Task requirements
- A) Which people does the article on the shutdown debate mention by name?
- B) How would you restate the article's paragraph beginning "The White House itself has entertained shutdown talk" in two shorter sentences that keep its main facts?

Extracted text
=== Section Start ===

A top White House official believes that Congress will pass a continuing resolution to keep the government open later this month, despite suggestions from some in the president’s party that Republicans could imperil the funding measure.
“This is Congress’s business,” said Jeff Zients, the director of the National Economic Council. “I think that it’s clear if you look at the data that we are accelerating, it’s also clear that the dramas that we’ve had in Washington … in the not too distant past have been a real impediment to economic growth. So we believe Congress will put its head down and do the right thing here and not create one of those situations.”
{mosads}That confidence from one of the president’s top economic advisers breaks from some Democrats, who have warned that Republican lawmakers want to force the second government shutdown in as many years.
Republican leaders have said repeatedly that they have no intention to do so, and have accused Democrats of playing up the possibility to raise money and motivate base voters.
But the Democratic Congressional Campaign Committee (DCCC) launched a website last month, shutdownbrokenpromises.com, to highlight instances where Republicans made similar pledges before the 2013 shutdown.
“Once again, we’re seeing that Republicans see government shutdowns as partisan tools, not economic disasters,” DCCC Chairman Steve Israel (D-N.Y.) said last month. “It’s exactly this kind of reckless gamesmanship that led to the last shutdown and is leaving the door open for another at the end of September. For the sake of our economy, this Republican Congress needs to take shutdowns off the table once and for all.”
The White House itself has entertained shutdown talk, highlighting suggestions from conservative lawmakers like Rep. Steve King (R-Iowa) that the GOP could block a funding measure if the president forges ahead with an executive action on immigration reform. King said in an interview last week that “all bets are off” for a continuing resolution if President Obama moves forward unilaterally.
“It would be a real shame if Republicans were to engage in an effort to shut down the government over a common-sense solution like that,” White House press secretary Josh Earnest said last week. “But they’ve done it before.”
The coming months will also see Obama move ahead with executive orders related to the economy, Zients said.
“The president will continue to announce new executive actions going forward and continue to execute on the executive actions that have already been announced,” he said.
Specifically, the White House will continue a push on the minimum wage, where the administration has worked with state and local governments looking to implement higher pay rates. The administration also plans to highlight companies that have reformed their hiring practices to prevent discrimination against the long-term unemployed, Zients said.

=== Section End ===

Dataset extract
=== Section Start ===

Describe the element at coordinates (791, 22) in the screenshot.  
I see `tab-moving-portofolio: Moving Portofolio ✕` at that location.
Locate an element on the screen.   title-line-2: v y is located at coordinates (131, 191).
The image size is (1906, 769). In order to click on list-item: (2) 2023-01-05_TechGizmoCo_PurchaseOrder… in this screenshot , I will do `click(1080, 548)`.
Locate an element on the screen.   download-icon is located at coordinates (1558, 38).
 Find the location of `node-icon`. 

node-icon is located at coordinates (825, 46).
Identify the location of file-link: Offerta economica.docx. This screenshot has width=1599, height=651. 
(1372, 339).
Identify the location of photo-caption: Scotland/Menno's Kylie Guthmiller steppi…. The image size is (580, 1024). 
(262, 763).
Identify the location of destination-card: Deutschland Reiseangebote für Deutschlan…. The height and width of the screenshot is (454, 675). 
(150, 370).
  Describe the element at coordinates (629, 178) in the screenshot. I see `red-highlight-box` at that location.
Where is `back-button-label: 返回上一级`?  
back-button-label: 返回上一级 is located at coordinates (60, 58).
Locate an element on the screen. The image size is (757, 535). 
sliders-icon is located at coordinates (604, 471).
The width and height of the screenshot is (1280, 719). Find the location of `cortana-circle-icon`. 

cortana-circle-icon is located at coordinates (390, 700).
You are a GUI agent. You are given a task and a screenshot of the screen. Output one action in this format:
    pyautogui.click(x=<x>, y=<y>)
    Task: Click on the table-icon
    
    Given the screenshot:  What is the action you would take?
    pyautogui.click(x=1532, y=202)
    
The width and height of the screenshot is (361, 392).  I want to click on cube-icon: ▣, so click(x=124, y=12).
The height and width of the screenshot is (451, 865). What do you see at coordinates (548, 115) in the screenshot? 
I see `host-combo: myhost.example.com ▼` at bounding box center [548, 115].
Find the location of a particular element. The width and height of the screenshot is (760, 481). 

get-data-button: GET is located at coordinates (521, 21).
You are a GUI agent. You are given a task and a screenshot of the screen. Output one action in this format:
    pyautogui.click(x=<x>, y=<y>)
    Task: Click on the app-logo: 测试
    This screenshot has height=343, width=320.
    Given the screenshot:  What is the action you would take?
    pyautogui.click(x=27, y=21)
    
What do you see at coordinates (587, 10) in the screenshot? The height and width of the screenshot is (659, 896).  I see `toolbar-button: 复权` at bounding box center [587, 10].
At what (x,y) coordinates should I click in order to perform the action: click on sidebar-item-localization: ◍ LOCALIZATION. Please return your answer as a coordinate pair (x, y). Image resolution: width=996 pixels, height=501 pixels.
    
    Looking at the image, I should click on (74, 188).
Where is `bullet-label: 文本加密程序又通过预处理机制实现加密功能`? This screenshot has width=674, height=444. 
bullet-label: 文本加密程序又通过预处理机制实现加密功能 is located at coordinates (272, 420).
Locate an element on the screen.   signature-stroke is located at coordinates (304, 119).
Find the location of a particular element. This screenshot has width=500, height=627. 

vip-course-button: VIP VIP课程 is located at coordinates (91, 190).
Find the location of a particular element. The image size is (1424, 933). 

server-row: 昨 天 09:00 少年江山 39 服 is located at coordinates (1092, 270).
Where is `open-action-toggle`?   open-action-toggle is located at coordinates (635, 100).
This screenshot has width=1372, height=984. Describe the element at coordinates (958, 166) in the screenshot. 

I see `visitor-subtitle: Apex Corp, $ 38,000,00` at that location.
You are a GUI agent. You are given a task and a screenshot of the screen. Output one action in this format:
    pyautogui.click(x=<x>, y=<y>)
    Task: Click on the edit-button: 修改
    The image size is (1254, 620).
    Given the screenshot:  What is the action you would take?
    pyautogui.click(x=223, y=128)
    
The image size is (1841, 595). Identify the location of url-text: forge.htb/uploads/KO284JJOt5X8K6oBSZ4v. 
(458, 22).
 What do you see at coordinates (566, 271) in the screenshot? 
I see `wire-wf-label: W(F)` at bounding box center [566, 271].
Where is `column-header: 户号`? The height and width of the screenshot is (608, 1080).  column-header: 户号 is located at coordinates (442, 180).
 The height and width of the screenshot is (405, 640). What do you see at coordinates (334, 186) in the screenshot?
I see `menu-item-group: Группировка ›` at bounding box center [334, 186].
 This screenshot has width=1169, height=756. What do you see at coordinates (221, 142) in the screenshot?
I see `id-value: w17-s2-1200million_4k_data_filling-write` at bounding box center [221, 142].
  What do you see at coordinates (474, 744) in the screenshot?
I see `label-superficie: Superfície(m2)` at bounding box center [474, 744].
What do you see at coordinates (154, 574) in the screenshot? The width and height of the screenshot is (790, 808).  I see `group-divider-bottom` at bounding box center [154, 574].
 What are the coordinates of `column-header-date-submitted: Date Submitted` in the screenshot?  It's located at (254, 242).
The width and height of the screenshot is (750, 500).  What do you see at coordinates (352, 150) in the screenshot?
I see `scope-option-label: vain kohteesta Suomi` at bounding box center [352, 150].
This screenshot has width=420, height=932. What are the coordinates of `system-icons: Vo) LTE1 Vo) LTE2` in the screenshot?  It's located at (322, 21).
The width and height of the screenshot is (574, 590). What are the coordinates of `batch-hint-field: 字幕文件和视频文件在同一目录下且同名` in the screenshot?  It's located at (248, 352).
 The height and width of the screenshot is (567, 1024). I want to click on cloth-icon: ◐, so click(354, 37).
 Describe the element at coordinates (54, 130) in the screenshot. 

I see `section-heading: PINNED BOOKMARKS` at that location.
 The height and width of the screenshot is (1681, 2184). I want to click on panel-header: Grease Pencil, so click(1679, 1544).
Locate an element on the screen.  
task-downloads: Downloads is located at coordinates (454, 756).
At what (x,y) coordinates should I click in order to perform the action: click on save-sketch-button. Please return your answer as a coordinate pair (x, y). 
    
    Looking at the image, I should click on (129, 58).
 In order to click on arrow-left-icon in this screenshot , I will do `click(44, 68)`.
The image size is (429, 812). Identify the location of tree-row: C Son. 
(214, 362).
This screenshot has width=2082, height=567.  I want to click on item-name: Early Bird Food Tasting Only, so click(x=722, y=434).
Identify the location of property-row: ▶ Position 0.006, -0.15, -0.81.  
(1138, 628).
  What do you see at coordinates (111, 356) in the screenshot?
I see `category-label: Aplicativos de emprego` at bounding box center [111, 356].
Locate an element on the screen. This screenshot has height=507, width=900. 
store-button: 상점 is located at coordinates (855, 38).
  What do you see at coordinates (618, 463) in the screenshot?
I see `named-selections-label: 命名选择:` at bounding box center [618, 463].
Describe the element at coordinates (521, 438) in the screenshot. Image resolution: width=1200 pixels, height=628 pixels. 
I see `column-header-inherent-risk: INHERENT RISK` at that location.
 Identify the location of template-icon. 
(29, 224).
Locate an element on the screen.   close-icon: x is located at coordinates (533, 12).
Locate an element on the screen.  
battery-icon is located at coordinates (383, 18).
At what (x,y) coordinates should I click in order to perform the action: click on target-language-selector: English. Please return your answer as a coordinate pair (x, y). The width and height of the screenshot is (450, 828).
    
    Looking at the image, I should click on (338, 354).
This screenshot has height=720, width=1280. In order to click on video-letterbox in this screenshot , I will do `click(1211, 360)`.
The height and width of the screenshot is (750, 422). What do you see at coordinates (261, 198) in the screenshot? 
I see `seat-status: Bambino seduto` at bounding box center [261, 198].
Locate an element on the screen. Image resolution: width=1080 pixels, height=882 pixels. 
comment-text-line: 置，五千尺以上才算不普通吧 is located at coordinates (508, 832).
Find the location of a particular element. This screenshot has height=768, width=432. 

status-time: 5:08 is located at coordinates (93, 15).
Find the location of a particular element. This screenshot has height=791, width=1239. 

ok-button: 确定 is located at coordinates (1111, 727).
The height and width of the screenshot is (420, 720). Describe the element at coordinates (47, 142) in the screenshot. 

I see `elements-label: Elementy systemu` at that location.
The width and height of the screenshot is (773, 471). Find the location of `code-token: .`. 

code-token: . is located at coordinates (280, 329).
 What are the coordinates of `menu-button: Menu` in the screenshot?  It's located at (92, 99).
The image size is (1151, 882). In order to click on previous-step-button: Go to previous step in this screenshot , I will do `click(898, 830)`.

=== Section End ===

Solutions for each task
- A)
- Jeff Zients, director of the National Economic Council
- Steve Israel (D-N.Y.), DCCC Chairman
- Rep. Steve King (R-Iowa)
- President Obama
- Josh Earnest, White House press secretary

- B) The White House has pointed to conservative lawmakers such as Rep. Steve King (R-Iowa), who suggested the GOP could block a funding measure if the president pursues executive action on immigration reform. Last week King said "all bets are off" for a continuing resolution if President Obama acts unilaterally.